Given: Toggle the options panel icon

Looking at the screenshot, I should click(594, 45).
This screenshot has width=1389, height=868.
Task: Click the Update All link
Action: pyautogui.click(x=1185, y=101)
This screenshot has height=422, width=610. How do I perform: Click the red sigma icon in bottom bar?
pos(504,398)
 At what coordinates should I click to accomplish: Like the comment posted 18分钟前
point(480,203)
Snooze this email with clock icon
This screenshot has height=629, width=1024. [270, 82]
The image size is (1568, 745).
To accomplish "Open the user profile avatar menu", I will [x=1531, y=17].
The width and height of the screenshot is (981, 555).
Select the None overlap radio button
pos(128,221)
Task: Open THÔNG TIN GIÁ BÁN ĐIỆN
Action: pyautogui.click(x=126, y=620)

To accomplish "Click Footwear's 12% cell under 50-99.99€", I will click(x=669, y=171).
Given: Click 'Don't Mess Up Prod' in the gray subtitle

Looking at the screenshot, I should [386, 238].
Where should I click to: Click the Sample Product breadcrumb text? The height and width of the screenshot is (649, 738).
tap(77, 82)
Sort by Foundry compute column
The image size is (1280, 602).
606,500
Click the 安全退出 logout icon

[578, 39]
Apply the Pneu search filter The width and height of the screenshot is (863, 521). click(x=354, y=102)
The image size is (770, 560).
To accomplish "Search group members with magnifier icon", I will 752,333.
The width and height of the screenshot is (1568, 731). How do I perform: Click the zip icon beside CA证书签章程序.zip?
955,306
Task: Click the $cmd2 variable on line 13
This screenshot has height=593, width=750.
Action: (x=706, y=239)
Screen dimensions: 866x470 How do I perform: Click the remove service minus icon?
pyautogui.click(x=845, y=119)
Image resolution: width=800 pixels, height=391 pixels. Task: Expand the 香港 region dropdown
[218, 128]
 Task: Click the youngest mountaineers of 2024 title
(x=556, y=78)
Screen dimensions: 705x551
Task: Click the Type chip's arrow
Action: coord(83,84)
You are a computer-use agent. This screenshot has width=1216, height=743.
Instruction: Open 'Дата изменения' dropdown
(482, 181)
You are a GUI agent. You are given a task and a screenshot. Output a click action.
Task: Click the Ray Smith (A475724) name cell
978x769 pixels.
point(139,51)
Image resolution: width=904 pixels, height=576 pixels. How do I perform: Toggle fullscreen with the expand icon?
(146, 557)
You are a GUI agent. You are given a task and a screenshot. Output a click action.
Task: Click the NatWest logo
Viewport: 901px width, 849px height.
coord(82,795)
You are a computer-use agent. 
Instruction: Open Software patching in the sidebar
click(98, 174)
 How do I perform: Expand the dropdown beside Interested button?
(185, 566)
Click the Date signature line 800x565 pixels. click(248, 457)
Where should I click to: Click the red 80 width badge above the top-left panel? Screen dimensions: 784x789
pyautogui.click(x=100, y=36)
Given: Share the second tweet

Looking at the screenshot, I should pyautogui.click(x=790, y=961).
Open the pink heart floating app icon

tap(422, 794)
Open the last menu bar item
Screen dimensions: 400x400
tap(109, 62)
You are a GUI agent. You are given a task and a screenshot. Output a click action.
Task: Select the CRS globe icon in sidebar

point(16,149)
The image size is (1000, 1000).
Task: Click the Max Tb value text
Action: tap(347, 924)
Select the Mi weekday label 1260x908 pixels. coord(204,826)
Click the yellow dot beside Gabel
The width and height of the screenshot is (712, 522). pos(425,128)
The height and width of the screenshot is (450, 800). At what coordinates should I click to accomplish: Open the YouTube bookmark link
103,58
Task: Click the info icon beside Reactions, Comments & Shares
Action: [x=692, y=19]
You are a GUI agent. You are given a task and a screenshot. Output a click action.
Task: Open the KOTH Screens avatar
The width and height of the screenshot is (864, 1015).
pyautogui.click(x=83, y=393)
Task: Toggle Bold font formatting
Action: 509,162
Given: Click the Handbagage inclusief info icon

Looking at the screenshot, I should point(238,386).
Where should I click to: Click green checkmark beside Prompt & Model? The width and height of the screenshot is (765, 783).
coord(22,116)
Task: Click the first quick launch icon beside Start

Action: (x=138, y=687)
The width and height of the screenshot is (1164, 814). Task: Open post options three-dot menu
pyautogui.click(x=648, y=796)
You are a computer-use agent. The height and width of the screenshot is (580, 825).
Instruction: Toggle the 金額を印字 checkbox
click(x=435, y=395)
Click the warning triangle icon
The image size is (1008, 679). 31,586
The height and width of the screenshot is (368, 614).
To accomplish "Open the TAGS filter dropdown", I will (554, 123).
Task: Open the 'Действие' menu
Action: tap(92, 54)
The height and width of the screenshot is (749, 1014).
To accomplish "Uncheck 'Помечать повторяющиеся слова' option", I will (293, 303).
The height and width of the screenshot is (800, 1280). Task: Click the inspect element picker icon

◆ ◆ ◆ ◆ ◆

- Problem to solve -
The entire listing above, every line of it, should be copied out exactly.

- Solution -
Given: Toggle the options panel icon

Looking at the screenshot, I should click(594, 45).
This screenshot has width=1389, height=868.
Task: Click the Update All link
Action: pyautogui.click(x=1185, y=101)
This screenshot has height=422, width=610. How do I perform: Click the red sigma icon in bottom bar?
pos(504,398)
 At what coordinates should I click to accomplish: Like the comment posted 18分钟前
point(480,203)
Snooze this email with clock icon
This screenshot has height=629, width=1024. [270, 82]
The image size is (1568, 745).
To accomplish "Open the user profile avatar menu", I will [x=1531, y=17].
The width and height of the screenshot is (981, 555).
Select the None overlap radio button
pos(128,221)
Task: Open THÔNG TIN GIÁ BÁN ĐIỆN
Action: pyautogui.click(x=126, y=620)

To accomplish "Click Footwear's 12% cell under 50-99.99€", I will click(x=669, y=171).
Given: Click 'Don't Mess Up Prod' in the gray subtitle

Looking at the screenshot, I should [386, 238].
Where should I click to: Click the Sample Product breadcrumb text? The height and width of the screenshot is (649, 738).
tap(77, 82)
Sort by Foundry compute column
The image size is (1280, 602).
606,500
Click the 安全退出 logout icon

[578, 39]
Apply the Pneu search filter The width and height of the screenshot is (863, 521). click(x=354, y=102)
The image size is (770, 560).
To accomplish "Search group members with magnifier icon", I will 752,333.
The width and height of the screenshot is (1568, 731). How do I perform: Click the zip icon beside CA证书签章程序.zip?
955,306
Task: Click the $cmd2 variable on line 13
This screenshot has height=593, width=750.
Action: (x=706, y=239)
Screen dimensions: 866x470 How do I perform: Click the remove service minus icon?
pyautogui.click(x=845, y=119)
Image resolution: width=800 pixels, height=391 pixels. Task: Expand the 香港 region dropdown
[218, 128]
 Task: Click the youngest mountaineers of 2024 title
(x=556, y=78)
Screen dimensions: 705x551
Task: Click the Type chip's arrow
Action: coord(83,84)
You are a computer-use agent. This screenshot has width=1216, height=743.
Instruction: Open 'Дата изменения' dropdown
(482, 181)
You are a GUI agent. You are given a task and a screenshot. Output a click action.
Task: Click the Ray Smith (A475724) name cell
978x769 pixels.
point(139,51)
Image resolution: width=904 pixels, height=576 pixels. How do I perform: Toggle fullscreen with the expand icon?
(146, 557)
You are a GUI agent. You are given a task and a screenshot. Output a click action.
Task: Click the NatWest logo
Viewport: 901px width, 849px height.
coord(82,795)
You are a computer-use agent. 
Instruction: Open Software patching in the sidebar
click(98, 174)
 How do I perform: Expand the dropdown beside Interested button?
(185, 566)
Click the Date signature line 800x565 pixels. click(248, 457)
Where should I click to: Click the red 80 width badge above the top-left panel? Screen dimensions: 784x789
pyautogui.click(x=100, y=36)
Given: Share the second tweet

Looking at the screenshot, I should pyautogui.click(x=790, y=961).
Open the pink heart floating app icon

tap(422, 794)
Open the last menu bar item
Screen dimensions: 400x400
tap(109, 62)
You are a GUI agent. You are given a task and a screenshot. Output a click action.
Task: Select the CRS globe icon in sidebar

point(16,149)
The image size is (1000, 1000).
Task: Click the Max Tb value text
Action: tap(347, 924)
Select the Mi weekday label 1260x908 pixels. coord(204,826)
Click the yellow dot beside Gabel
The width and height of the screenshot is (712, 522). pos(425,128)
The height and width of the screenshot is (450, 800). At what coordinates should I click to accomplish: Open the YouTube bookmark link
103,58
Task: Click the info icon beside Reactions, Comments & Shares
Action: [x=692, y=19]
You are a GUI agent. You are given a task and a screenshot. Output a click action.
Task: Open the KOTH Screens avatar
The width and height of the screenshot is (864, 1015).
pyautogui.click(x=83, y=393)
Task: Toggle Bold font formatting
Action: 509,162
Given: Click the Handbagage inclusief info icon

Looking at the screenshot, I should point(238,386).
Where should I click to: Click green checkmark beside Prompt & Model? The width and height of the screenshot is (765, 783).
coord(22,116)
Task: Click the first quick launch icon beside Start

Action: (x=138, y=687)
The width and height of the screenshot is (1164, 814). Task: Open post options three-dot menu
pyautogui.click(x=648, y=796)
You are a computer-use agent. The height and width of the screenshot is (580, 825).
Instruction: Toggle the 金額を印字 checkbox
click(x=435, y=395)
Click the warning triangle icon
The image size is (1008, 679). 31,586
The height and width of the screenshot is (368, 614).
To accomplish "Open the TAGS filter dropdown", I will (554, 123).
Task: Open the 'Действие' menu
Action: tap(92, 54)
The height and width of the screenshot is (749, 1014).
To accomplish "Uncheck 'Помечать повторяющиеся слова' option", I will (293, 303).
The height and width of the screenshot is (800, 1280). Task: Click the inspect element picker icon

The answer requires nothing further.